- **FONTE**:
########

Entre as dúvidas sobre a presença de aliados no ato de Jair Bolsonaro neste domingo em São Paulo, está um personagem-chave para esclarecer a extensão da trama golpista contra o resultado das eleições presidenciais de 2022. Candidato a vice de Bolsonaro, ex-ministro da Defesa e da Casa Civil, o general da reserva Walter Braga Netto surge em diferentes papéis no enredo que vem sendo descoberto pela Polícia Federal.
O Braga Netto que se conhecia em público foi comandante militar do Leste e, nesta condição, interventor federal na segurança do Rio em 2018. Seu prestígio no círculo de poder e a discrição com que se movimentava entre os fanáticos do Planalto guindaram-no à vice na chapa e à intimidade de Bolsonaro no exílio do Alvorada após a derrota eleitoral.

########

- **REGISTROS ARMAZENADOS**:
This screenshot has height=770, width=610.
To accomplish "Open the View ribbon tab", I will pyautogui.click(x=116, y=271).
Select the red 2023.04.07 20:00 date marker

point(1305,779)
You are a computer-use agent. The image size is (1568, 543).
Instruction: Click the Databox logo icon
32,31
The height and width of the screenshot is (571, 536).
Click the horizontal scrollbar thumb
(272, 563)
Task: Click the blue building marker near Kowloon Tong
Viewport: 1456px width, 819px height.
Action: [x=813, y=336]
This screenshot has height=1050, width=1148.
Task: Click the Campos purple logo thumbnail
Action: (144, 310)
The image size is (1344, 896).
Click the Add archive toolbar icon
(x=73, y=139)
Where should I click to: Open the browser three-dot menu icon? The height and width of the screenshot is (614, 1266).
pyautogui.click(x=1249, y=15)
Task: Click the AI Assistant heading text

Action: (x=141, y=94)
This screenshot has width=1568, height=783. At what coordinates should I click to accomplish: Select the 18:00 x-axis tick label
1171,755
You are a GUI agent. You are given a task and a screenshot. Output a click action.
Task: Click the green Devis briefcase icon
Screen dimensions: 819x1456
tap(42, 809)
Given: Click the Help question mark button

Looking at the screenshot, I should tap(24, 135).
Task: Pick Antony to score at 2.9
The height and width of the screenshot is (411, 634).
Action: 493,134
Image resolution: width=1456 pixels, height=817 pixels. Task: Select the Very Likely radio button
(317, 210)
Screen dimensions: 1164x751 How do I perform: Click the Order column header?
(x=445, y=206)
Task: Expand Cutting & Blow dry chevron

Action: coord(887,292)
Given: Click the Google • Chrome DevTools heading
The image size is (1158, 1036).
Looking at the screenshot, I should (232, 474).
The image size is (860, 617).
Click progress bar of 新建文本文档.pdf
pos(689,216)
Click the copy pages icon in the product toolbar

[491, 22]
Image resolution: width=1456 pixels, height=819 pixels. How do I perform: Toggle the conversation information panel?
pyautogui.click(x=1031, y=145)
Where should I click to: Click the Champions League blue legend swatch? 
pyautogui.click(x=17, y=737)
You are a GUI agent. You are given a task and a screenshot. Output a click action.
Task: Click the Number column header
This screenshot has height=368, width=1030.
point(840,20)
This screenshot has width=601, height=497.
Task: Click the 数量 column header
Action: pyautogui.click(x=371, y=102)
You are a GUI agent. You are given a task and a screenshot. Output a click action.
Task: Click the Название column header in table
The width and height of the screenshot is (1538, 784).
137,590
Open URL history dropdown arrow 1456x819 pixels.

########

- **PROBLEMA 1**: Segundo o texto sobre Braga Netto, que função ele exerceu no Rio em 2018?
- **PROBLEMA 2**: Por favor, retome o texto sobre Braga Netto logo depois da última frase e escreva a continuação.

- **RESPOSTA ESPERADA 1**: Foi interventor federal na segurança do Rio, na condição de comandante militar do Leste.

- **RESPOSTA ESPERADA 2**:
O Braga Netto exposto pela Operação Tempus Veritatis é outro. Em troca de mensagens, ele chama um interlocutor enredado com a lei, o ex-capitão Ailton Barros, de “meu amigo”. Gaúcho do Alegrete, Barros se declarava muito próximo de Bolsonaro, de quem se dizia o “01”. De fato, em uma gravação, Bolsonaro descreve-o como “segundo irmão”. Ambos tiveram muito em comum na carreira na caserna: atormentaram superiores, desrespeitaram códigos militares e foram presos por indisciplina. Entre 1997 e 2006, Barros foi detido sete vezes, uma delas por tentativa de abuso sexual de uma moça durante acampamento militar em Natal. Acabou sendo expulso do Exército por “reiterada conduta irregular de atos que afetam o pundonor e o decoro da classe”, virou advogado e tentou uma carreira de deputado na sombra de Bolsonaro.
Na improvável amizade entre um general de Exército da reserva e um ex-capitão expulso da força, não há só inconfidências, como a de chamar o então comandante do Exército, Freire Gomes, de “cagão”. Há um ex-oficial general que chegou à mais alta patente militar agindo contra antigos pares da forma mais vil que se tem registro na história recente das Forças. Braga Netto simplesmente orienta Barros a desfechar ataques virtuais a oficiais-generais que se negavam a embarcar no delírio golpista. “Inferniza a vida dele e da família”, explicita o ex-general de quatro estrelas, direcionando o ataque ao então comandante da Aeronáutica, o brigadeiro Baptista Júnior.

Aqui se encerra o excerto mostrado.